1890 - 1907
The English Type Writer Ltd
London, England, UK
At first glance "The English Standard Type - Writer" looks a lot like an Ideal (curved keyboard) Hammond No.1. And, I have to agree, looking directly at it it does resemble the Hammond on a superficial level, but its carriage, carriage levers and front-downstrike typebar arrangement remind me of the earliest Bar-Lock typewriters, too. Also note in the advertisement below that The English had a paper basket which looked like a precursor, in form, to that of the North's.
The English first appeared in the U.K. and U.S. in 1890 (U.S. patent no.464,868). French, Swiss and German patents were issued in 1892. Its inventors were Michael Hearn and Morgan Donne, both residents of London. The English had a 29-key keyboard with a double-shift mechanism which generated 87 characters. It was inked by ribbon.
Ads for this machine seem to be restricted to just one year, 1891. The asking price of £18,18s also included a wooden base and tin cover. The company's sales office was located at 2 Leadenhall Street while the actual factory was at 57D Hatton Garden.

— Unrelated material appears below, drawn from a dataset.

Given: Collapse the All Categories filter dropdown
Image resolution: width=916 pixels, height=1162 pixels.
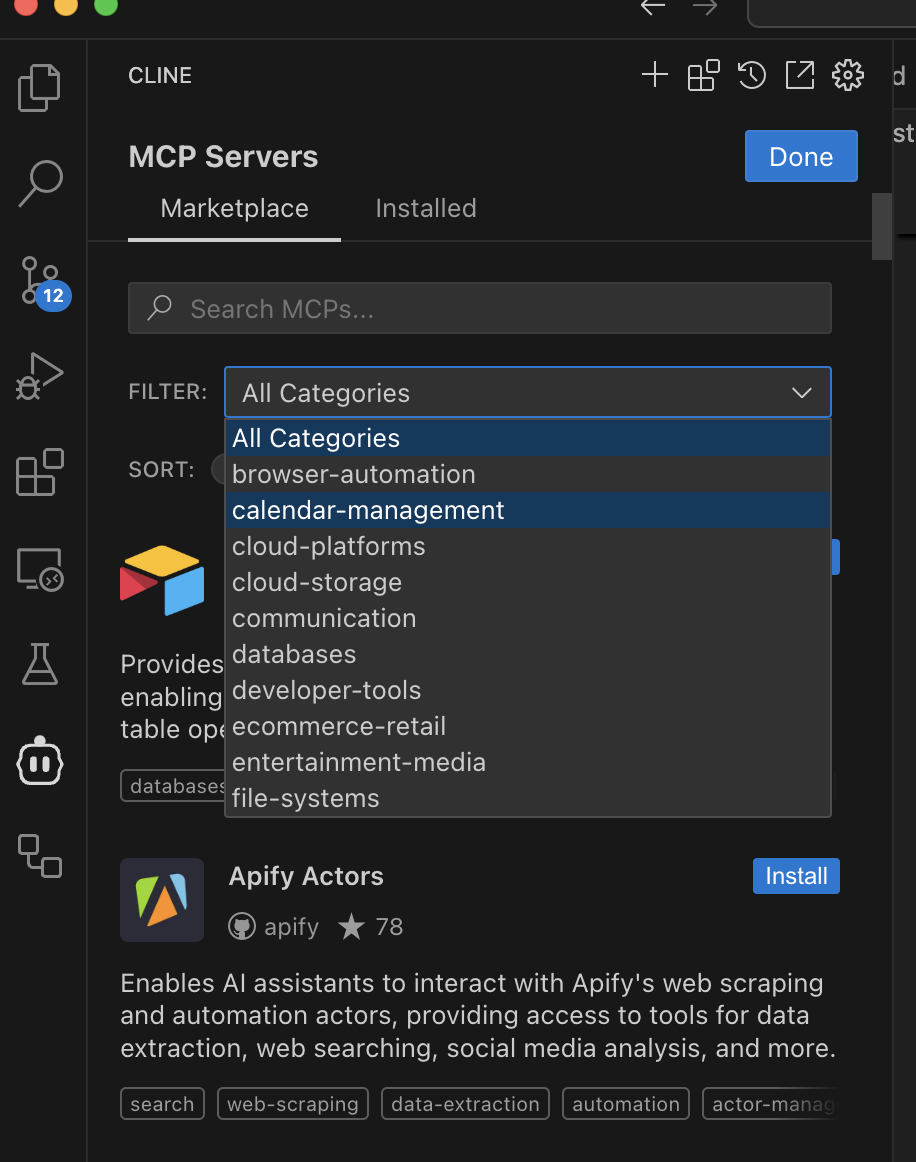Looking at the screenshot, I should (x=527, y=393).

By May of 1892 the company had accumulated too much liability and the process of selling it off, by court order, had begun. Two years later on April 23, 1894 the sale of the company was complete and the new owner of all the patents, tooling and machinery was Colonel John North. Both Michael Hearn and Morgan Donne stayed with the new owner and went on to invent for North their most successful typewriter, the North's. Though not active, The English Typewriter Ltd. was on the books until it was officially dissolved in 1907.